The limitations of sRGB space are well known, and this is why many creative pros would not use it as a default space. For example, the Adobe RGB (1998) colour space, which can be used on most modern DSLRs, allows a considerably larger gamut. You can see how my (sRGB) monitor compares with this extended colour space above. Note the much larger range of Adobe RGB on the green side of the spectrum. I mention Adobe RGB as an example, and because in all likelihood you’ll have heard of it at some point. There are other, even wider, gamuts, but for the purposes of most people, these are of no practical use.
So what can we gather from the above? That if you care about editing photos in such a way that someone else can see them exactly as you intended, you need both a good monitor (i.e. one with a good range of reproduction), correct calibration, and a proper profile. You also need to expect every one of your viewers to do the same, which frankly won’t happen. The best you can hope is that most people will have monitors which are reasonably close to sRGB, and export your images for that colour space.
Another possibility, of course, is that your target is a printed photo. It seems to me that not many people do that often, which is a pity. The detail and presence of a good large print cannot quite be equalled on screen. In this case, thing are a bit more complicated. Most printed media have a considerably different gamut than an sRGB screen. For example, the figure below compares my monitor with the ISO Coated v2 profile, which is a standard profile for offset printing.
You can see right away that the printer loses out in the pure green and pure blue corners, as well as some of the violet range. Deep blue, in particular, is notoriously difficult to print well. However, since we’re talking photography, I’ll end with a profile for the Fuji Crystal Archive paper when exposed with a Polielettronica laser (this is the printer and paper used by PhotoBox for their larger prints). This is shown against the sRGB space.
In this case, observe how the printable range effectively covers the sRGB space. But what you cannot quite see is that the brightness at the corners is diminished. It is almost impossible, for example, to print fluorescent green on such a printer/paper combination. It’s also worth noting that the outline is highly nonlinear.

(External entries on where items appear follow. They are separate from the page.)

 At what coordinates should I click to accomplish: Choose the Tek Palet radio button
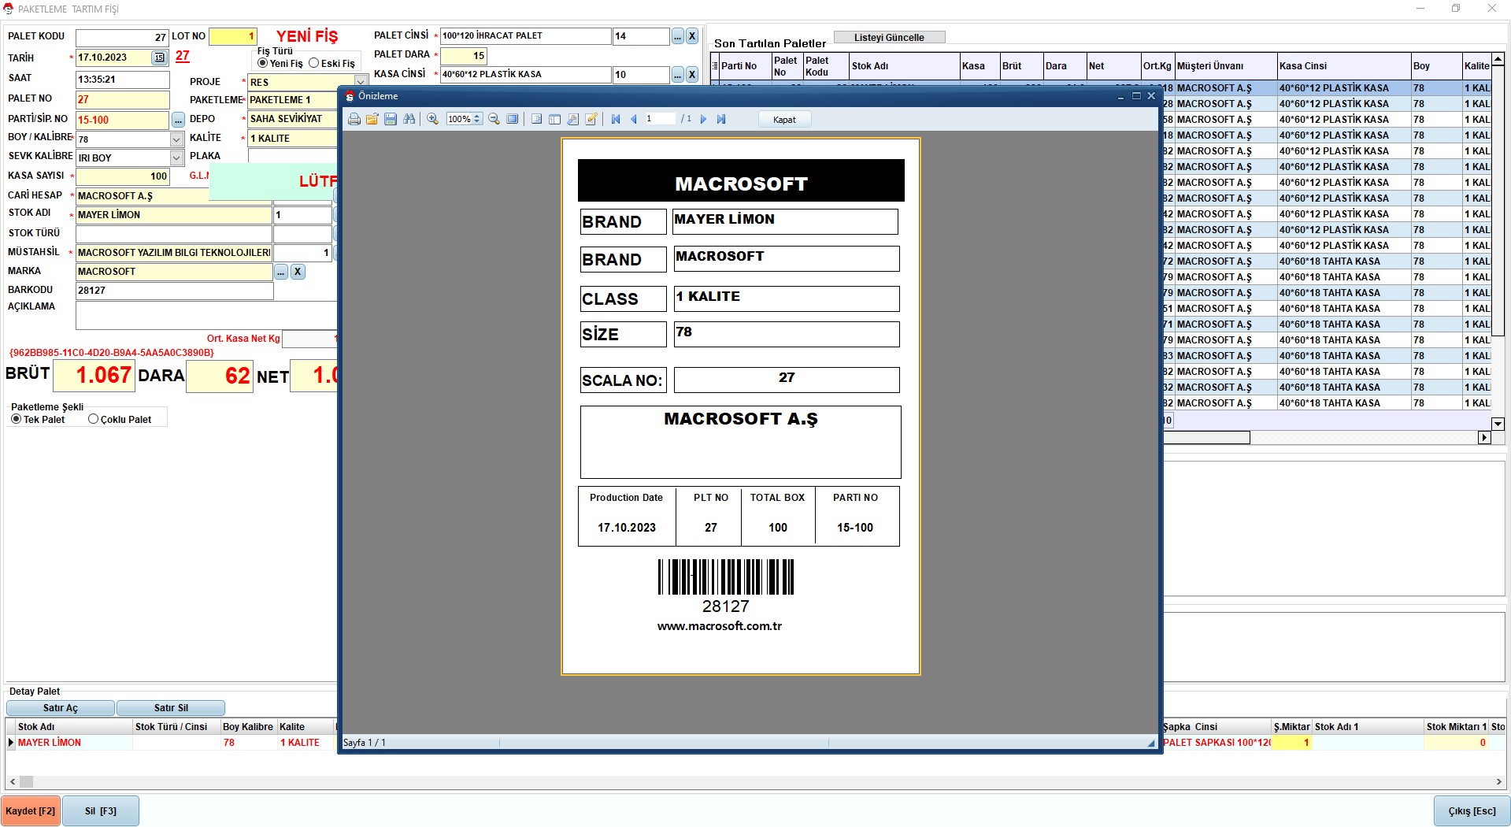17,419
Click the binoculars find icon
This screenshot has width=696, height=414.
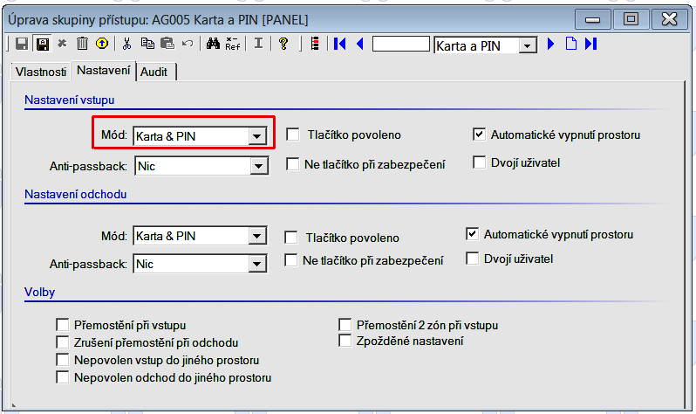(x=212, y=44)
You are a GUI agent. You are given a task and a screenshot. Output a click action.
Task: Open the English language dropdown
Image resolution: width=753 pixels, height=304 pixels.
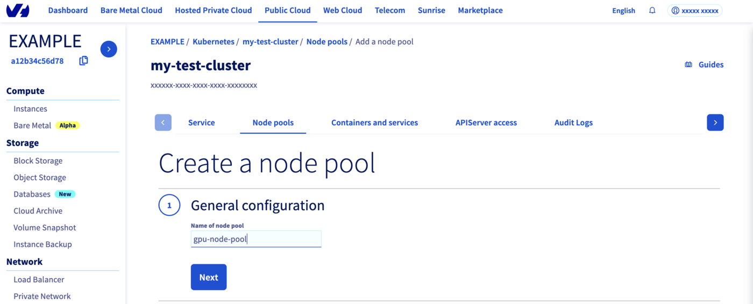[623, 10]
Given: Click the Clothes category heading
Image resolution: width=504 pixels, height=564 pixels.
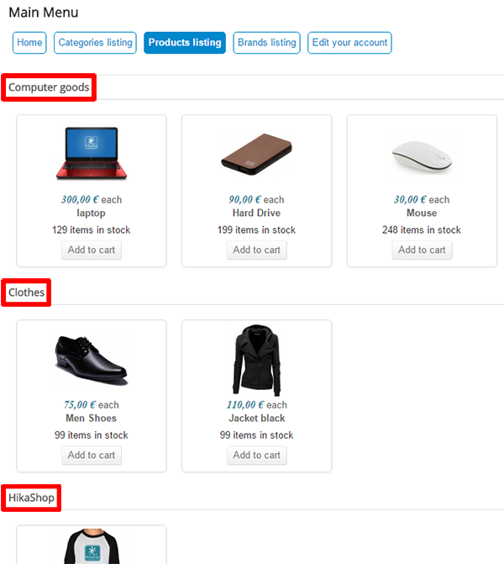Looking at the screenshot, I should (x=27, y=293).
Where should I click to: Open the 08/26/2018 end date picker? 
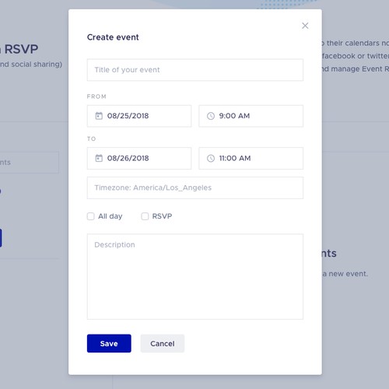pyautogui.click(x=139, y=158)
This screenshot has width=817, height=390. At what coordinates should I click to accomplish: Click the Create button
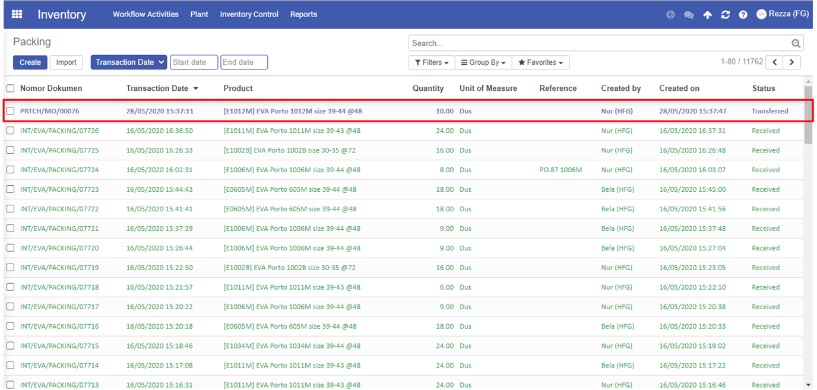30,62
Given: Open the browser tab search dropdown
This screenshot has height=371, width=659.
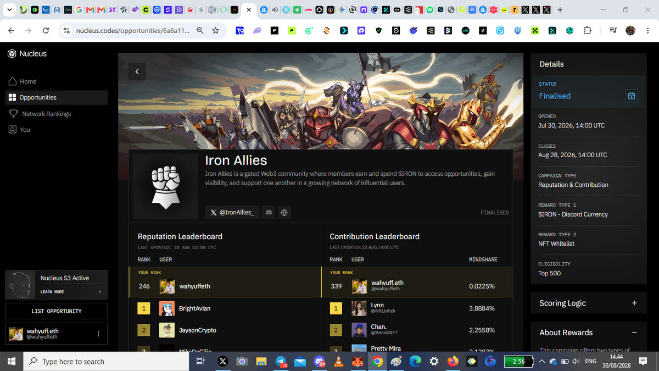Looking at the screenshot, I should pos(9,10).
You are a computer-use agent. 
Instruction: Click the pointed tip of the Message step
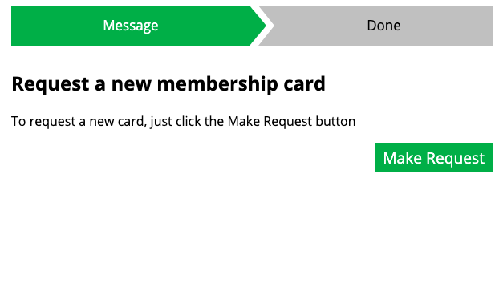(x=262, y=26)
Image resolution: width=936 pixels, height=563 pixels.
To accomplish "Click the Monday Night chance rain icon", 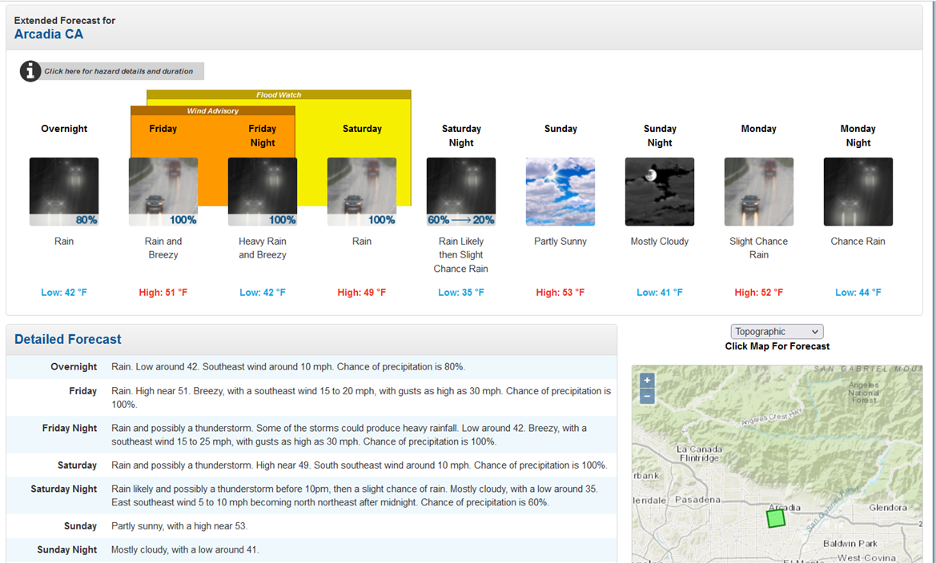I will point(858,192).
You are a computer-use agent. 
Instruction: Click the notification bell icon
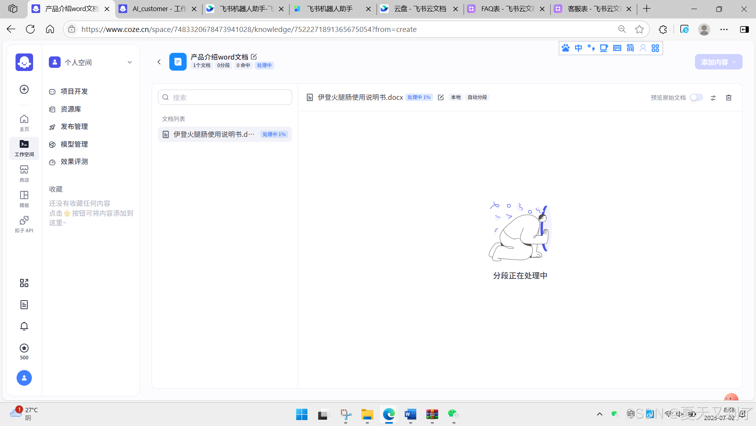click(24, 326)
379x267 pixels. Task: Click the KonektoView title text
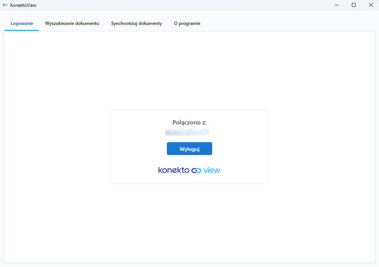coord(23,5)
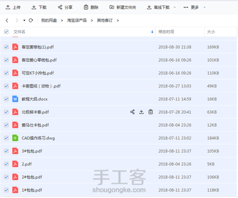
Task: Click the trash icon on 北极熊卡套.pdf row
Action: [x=151, y=112]
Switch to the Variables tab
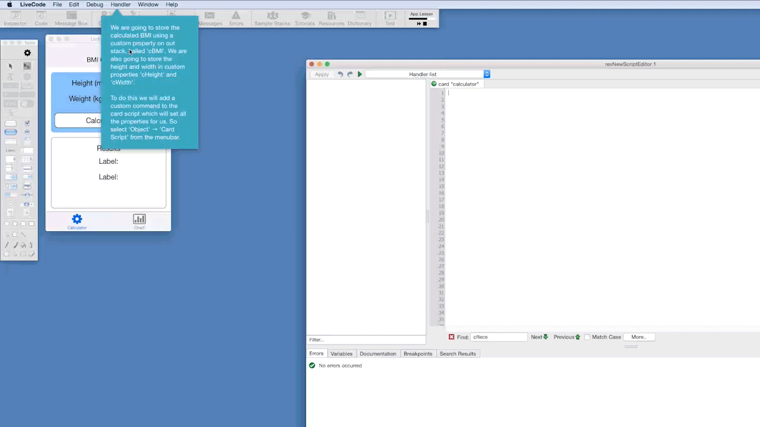This screenshot has height=427, width=760. pos(341,353)
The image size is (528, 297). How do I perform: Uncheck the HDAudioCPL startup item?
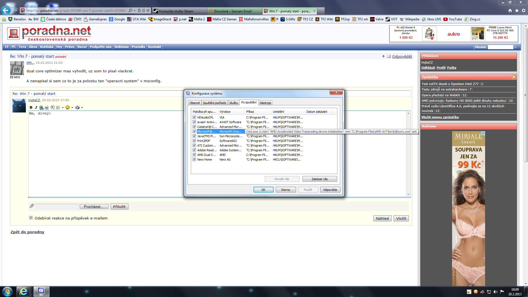point(194,117)
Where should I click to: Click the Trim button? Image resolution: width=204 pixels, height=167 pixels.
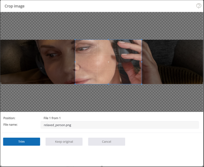tap(22, 142)
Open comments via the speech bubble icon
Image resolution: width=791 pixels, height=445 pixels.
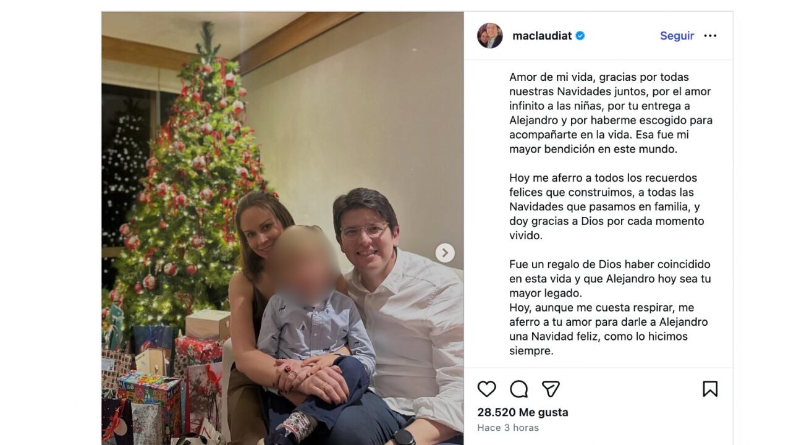click(x=519, y=389)
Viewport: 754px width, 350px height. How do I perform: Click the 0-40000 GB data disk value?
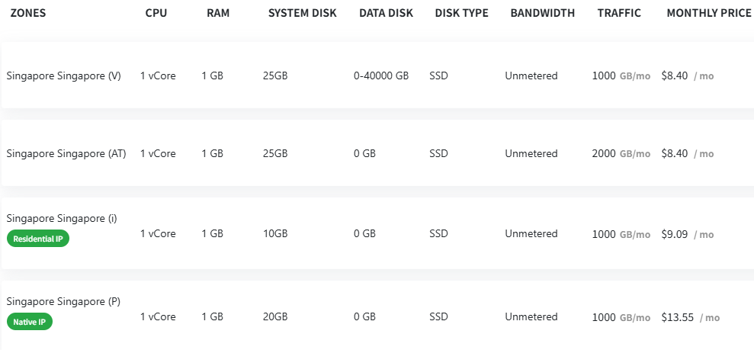click(x=381, y=75)
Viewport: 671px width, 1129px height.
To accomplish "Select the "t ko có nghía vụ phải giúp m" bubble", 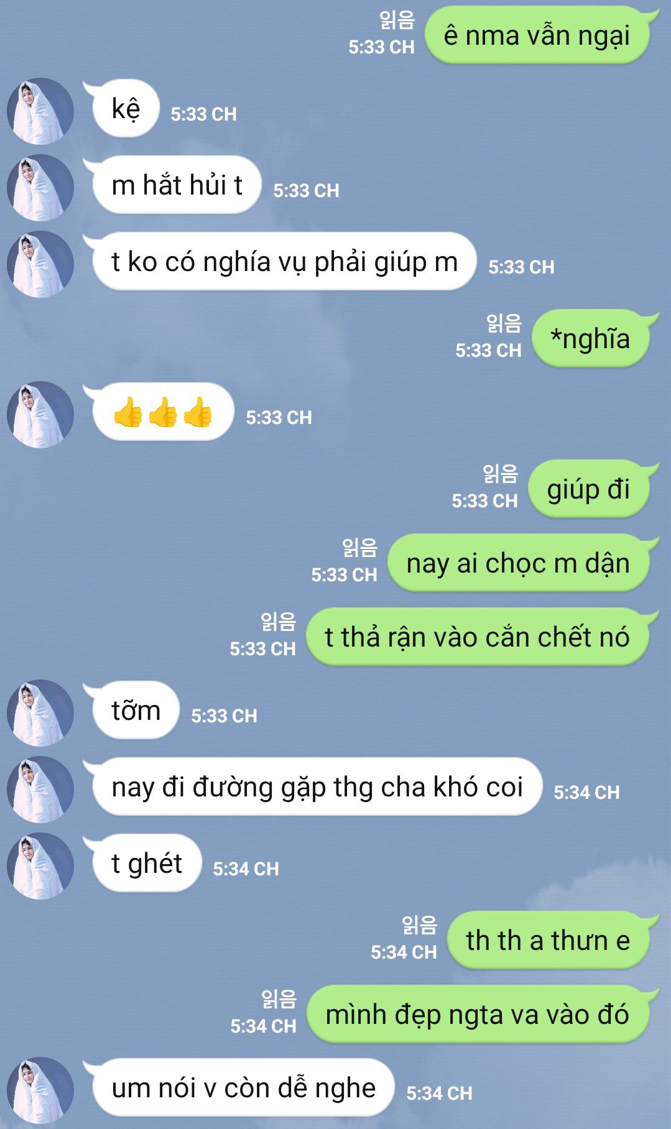I will [284, 262].
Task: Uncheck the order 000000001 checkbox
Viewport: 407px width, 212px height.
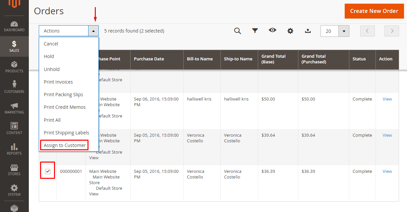Action: [47, 170]

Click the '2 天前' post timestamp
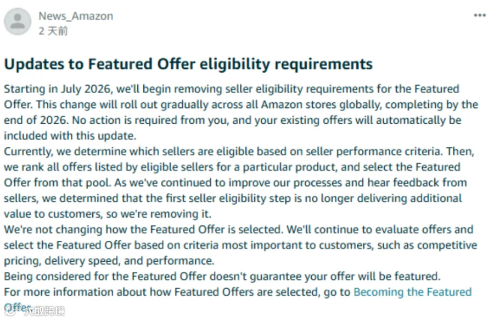53,31
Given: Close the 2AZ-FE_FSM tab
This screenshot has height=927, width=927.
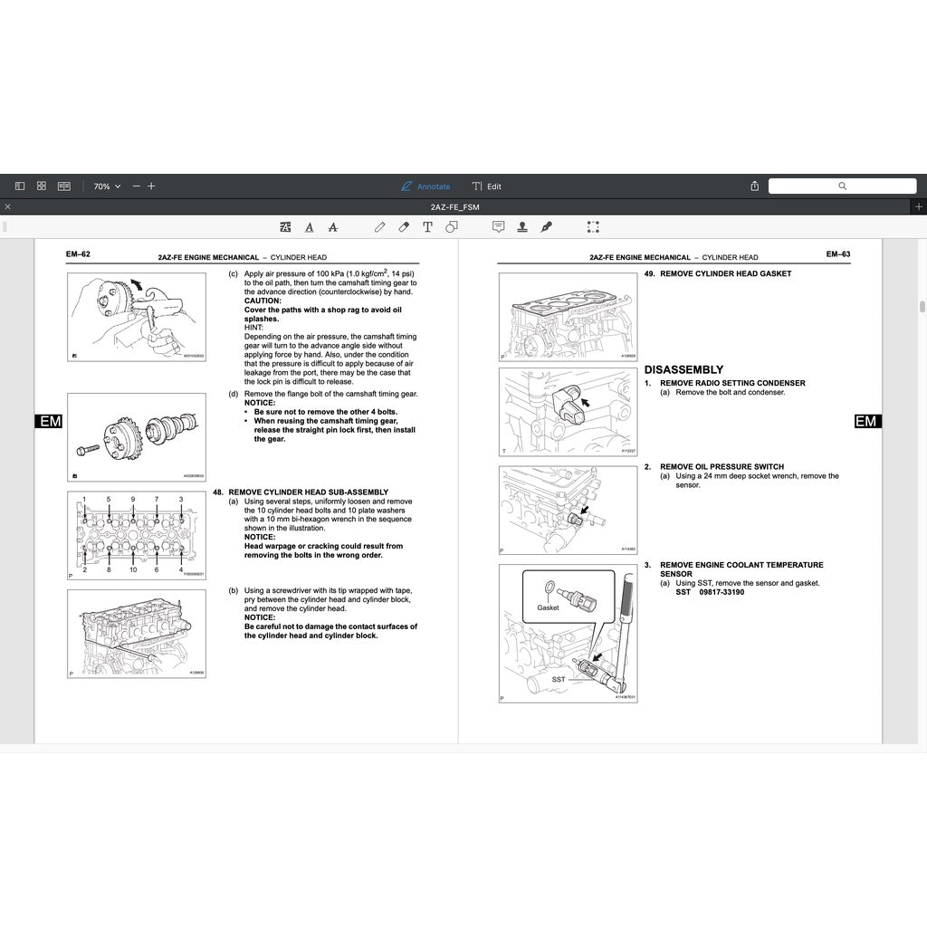Looking at the screenshot, I should click(8, 207).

The best way I found to print is to first convert my images from Adobe RGB (my default working space) directly to the printer profile using a relative colorimetric intent with black point compensation. This ensures that the file I upload for printing is already at the target printer’s profile; I then simply ask them to print as-is. Using this method I managed to get a satisfactory print of Glistening Greens, which has some rather difficult colours.
As a matter of principle, I also apply the same process when exporting my images for sharing on the web (this includes everything in my recent posts). Of course, in that case, the target profile is simply standard sRGB.
My apologies for such a long-winded post. I hope it has been useful. Comments welcome, as always. And please note this is not a sponsored post.